Macalou, l’éclair va frapper 

Devant leur écran de télé, tous les suiveurs du Top 14 attendront avec impatience, ce soir, la première accélération ou le premier éclair de Sekou Macalou. Le Parisien figure sans conteste parmi les joueurs les plus spectaculaires du championnat. Lui, le troisième ligne aux statistiques – 21 essais en 78 matchs – et à l’explosivité dignes des meilleurs ailiers : “Macalou,, c’est un profil atypique, décrivait, ce vendredi, dans Midi Olympique, Imanol Harinordoquy. Un troisième ligne qui court aussi vite et dégage autant de puissance, c’est rarissime.” Des qualités et du talent, le Massicois de formation n’en manque pas. Il lui faut maintenant les transposer sur la scène internationale pour devenir une évidence. “Pour moi, il peut même aller au-delà du statut de doublure”, se projette l’ancien numéro 8 international.  Et ce même si le trio Cros-Ollivon-Alldritt paraît installé pour des années.

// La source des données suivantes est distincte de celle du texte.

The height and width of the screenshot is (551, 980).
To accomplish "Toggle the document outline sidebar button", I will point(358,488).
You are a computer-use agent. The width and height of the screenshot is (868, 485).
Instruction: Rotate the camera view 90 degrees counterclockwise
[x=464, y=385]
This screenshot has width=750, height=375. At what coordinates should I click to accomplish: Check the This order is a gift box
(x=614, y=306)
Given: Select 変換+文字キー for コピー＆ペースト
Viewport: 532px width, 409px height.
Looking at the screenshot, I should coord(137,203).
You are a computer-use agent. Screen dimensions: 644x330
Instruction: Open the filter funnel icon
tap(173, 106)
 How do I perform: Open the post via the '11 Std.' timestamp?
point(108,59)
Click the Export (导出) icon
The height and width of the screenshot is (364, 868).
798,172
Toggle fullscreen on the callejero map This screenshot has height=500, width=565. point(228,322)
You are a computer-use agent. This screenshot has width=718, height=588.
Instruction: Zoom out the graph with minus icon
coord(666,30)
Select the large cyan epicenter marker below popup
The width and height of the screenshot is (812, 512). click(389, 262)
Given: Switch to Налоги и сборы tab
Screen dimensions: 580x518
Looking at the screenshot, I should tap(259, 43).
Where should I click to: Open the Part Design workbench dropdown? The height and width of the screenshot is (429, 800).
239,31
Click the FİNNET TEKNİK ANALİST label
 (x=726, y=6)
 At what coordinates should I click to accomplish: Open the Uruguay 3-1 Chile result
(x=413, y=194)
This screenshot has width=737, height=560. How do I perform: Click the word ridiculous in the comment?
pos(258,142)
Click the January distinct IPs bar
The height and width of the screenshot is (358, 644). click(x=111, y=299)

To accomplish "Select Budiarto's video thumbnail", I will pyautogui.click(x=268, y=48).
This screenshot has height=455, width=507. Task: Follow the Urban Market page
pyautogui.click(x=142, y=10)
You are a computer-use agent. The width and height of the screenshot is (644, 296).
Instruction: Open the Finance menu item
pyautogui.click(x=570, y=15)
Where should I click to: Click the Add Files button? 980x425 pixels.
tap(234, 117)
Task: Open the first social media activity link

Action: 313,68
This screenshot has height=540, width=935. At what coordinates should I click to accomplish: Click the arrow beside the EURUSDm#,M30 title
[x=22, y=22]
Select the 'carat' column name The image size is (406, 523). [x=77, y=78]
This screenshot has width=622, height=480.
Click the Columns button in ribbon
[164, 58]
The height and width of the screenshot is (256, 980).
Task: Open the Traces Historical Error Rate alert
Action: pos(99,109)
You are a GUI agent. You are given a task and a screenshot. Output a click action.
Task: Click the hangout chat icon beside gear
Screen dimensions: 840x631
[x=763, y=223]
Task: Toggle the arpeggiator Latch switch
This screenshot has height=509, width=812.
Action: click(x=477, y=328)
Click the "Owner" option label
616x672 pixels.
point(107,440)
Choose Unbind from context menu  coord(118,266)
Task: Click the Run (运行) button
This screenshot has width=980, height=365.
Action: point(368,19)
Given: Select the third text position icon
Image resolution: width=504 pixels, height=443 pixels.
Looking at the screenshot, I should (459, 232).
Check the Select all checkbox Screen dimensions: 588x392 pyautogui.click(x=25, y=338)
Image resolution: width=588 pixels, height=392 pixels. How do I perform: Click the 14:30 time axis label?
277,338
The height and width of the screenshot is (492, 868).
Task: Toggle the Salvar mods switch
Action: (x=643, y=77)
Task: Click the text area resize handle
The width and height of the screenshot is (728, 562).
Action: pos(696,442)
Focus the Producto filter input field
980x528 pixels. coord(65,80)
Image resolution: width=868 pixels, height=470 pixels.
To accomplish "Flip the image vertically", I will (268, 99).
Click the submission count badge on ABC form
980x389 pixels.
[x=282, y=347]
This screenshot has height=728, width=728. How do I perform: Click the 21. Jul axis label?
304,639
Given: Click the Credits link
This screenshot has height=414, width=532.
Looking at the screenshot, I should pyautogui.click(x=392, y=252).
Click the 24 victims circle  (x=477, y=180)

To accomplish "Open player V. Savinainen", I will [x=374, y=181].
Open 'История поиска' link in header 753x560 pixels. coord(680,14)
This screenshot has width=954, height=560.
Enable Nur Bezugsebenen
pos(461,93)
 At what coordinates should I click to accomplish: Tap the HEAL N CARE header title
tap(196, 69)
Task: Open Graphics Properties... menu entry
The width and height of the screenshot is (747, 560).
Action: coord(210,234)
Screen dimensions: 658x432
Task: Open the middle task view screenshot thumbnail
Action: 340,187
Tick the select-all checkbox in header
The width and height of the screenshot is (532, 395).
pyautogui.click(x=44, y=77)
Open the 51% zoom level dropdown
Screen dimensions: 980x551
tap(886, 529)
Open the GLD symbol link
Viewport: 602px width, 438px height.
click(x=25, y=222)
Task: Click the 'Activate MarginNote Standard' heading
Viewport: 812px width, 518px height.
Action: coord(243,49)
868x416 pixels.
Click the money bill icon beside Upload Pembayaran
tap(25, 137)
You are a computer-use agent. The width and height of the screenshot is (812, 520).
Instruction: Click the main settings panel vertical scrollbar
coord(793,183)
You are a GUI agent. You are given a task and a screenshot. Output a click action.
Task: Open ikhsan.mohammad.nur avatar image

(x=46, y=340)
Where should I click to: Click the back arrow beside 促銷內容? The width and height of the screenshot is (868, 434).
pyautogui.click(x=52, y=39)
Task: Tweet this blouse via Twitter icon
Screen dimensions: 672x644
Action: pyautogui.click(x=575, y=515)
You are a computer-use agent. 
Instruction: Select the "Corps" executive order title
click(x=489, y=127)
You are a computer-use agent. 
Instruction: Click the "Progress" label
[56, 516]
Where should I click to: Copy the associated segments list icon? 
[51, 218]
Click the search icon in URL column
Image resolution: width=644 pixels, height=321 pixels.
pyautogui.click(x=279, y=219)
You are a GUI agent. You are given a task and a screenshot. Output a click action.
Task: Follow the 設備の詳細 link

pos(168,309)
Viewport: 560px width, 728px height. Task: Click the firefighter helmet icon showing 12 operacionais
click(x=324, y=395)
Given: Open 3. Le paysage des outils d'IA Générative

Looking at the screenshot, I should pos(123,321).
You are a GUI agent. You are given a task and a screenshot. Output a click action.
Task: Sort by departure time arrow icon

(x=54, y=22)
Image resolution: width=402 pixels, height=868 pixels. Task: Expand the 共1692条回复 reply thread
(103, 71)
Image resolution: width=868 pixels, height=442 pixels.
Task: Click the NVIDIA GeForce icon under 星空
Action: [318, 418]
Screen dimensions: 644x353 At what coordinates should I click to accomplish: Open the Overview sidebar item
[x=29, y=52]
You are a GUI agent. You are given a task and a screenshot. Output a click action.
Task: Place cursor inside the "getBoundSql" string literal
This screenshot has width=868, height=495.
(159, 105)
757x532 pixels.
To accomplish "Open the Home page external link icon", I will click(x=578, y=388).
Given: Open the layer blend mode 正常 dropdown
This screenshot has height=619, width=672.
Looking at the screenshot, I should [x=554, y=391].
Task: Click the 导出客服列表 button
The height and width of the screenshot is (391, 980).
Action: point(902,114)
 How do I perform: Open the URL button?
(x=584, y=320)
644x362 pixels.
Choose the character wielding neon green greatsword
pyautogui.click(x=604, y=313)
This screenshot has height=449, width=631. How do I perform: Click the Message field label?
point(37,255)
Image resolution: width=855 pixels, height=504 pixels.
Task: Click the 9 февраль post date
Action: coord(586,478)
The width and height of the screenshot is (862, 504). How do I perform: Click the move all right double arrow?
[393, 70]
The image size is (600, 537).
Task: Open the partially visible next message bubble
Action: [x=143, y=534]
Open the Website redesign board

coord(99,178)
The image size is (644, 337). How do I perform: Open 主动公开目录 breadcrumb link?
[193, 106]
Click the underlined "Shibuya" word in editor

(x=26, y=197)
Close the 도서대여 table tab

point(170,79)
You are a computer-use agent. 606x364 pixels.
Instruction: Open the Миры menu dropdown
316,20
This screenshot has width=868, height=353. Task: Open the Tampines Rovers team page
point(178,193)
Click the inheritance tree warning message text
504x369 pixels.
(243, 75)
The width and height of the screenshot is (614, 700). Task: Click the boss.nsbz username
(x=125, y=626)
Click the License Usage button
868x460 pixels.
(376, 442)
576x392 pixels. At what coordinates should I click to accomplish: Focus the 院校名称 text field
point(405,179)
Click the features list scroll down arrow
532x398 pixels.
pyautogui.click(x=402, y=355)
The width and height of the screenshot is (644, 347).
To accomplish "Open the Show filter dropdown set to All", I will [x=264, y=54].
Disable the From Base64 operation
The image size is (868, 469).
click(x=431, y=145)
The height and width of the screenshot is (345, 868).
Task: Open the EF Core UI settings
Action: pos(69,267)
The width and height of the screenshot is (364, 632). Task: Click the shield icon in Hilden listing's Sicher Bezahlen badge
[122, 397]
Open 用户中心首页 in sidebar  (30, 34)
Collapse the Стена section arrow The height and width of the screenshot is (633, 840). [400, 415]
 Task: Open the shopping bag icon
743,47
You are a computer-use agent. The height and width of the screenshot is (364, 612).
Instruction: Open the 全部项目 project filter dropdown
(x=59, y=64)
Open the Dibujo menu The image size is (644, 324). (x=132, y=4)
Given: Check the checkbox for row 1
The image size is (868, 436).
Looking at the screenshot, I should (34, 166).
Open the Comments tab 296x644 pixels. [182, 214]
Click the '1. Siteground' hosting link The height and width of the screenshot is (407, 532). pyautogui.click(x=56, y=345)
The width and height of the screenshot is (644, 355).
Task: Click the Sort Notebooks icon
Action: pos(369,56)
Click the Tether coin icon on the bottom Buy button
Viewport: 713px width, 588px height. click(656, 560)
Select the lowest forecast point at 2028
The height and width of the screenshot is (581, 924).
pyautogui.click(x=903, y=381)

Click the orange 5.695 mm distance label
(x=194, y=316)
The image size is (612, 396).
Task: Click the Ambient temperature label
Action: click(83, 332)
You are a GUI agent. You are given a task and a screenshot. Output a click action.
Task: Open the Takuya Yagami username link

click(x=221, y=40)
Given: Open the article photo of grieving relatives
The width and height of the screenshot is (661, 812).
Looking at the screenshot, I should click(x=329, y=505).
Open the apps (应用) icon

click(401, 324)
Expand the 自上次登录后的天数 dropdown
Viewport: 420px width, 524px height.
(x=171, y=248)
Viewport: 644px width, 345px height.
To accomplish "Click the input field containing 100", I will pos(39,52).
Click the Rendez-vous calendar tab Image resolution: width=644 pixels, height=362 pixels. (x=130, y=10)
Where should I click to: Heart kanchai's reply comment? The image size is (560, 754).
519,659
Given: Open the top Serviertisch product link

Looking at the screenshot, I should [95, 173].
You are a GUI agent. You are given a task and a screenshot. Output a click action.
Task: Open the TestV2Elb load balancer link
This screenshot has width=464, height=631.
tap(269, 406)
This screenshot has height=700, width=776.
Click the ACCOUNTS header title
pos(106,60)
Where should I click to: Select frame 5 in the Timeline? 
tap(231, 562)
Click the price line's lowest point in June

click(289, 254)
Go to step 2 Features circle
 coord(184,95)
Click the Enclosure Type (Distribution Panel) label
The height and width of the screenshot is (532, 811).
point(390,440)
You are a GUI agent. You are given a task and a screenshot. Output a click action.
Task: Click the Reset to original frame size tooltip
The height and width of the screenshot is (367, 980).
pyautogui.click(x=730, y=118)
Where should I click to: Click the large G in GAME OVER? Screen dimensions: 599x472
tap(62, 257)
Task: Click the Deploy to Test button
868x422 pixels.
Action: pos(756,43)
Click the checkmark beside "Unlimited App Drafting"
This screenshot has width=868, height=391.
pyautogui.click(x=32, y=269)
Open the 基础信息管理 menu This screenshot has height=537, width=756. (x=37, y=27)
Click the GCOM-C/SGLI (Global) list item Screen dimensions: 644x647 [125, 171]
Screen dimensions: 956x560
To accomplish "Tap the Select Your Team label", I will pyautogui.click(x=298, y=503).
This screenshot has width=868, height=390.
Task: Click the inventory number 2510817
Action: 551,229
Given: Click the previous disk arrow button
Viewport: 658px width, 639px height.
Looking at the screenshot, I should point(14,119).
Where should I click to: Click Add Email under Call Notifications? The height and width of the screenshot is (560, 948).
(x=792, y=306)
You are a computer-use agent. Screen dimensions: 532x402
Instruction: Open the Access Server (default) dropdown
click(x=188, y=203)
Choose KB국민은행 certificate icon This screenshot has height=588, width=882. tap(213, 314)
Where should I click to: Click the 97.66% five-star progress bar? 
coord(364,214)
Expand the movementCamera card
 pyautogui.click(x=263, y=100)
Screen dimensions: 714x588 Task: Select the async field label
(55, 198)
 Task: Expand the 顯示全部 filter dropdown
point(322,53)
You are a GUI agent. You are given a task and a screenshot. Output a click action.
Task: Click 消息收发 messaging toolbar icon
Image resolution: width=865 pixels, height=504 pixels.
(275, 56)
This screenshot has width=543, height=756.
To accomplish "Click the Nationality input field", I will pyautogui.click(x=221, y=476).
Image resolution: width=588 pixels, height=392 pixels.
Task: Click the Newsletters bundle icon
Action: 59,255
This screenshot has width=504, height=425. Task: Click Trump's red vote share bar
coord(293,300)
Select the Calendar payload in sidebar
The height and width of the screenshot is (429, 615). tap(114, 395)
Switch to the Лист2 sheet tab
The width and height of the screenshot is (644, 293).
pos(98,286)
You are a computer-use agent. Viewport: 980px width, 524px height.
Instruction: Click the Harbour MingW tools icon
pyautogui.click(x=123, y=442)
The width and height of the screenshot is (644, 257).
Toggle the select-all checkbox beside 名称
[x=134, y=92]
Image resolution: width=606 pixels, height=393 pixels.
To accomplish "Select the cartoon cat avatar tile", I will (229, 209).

S’il veut marquer des points, le Parisien, un des joueurs les plus doués de sa génération, ne devra pas seulement briller balle en main. “On a noté son évolution notamment dans son jeu défensif, le grattage, les mauls”, vantait récemment Raphaël Ibanez. Que de promesses !

Mbanda, flanker au grand cœur

Au sein d’un équipe transalpine rajeunie, Maxime Mbanda fera figure de cadre ce samedi, du haut de ses 28 sélections, et tentera de mettre son expérience à profit pour mener ses troupes à un exploit. Jusqu’à présent, cette année, le troisième ligne a surtout fait parler de lui pour ses actes extrasportifs. Lors de la première vague de coronavirus, au printemps, le joueur des Zèbre, né d’un père congolais lui-même médecin, s’était porté volontaire comme ambulancier pour la Croix Jaune en Emilie-Romagne, l’une des zones les plus touchées par l’épidémie. Son discours et son engagement avaient alors été relayés dans le monde entier. Le 20 octobre dernier, il a reçu, en récompenses de son action, la médaille de chevalier de l’ordre du Mérite et le diplôme de Chevalier de la République. Un mois après, le Parseman va chercher à rappeler à ses entraîneurs qu’il reste avant tout un troisième ligne de haut niveau capable de bousculer la hiérarchie au poste. Ce flanker costaud est surtout réputé pour ses qualités de plaqueur et de gratteur. S’il ne possède pas le talent balle en main et la vitesse d’un Macalou, il peut être un poison pour les adversaires.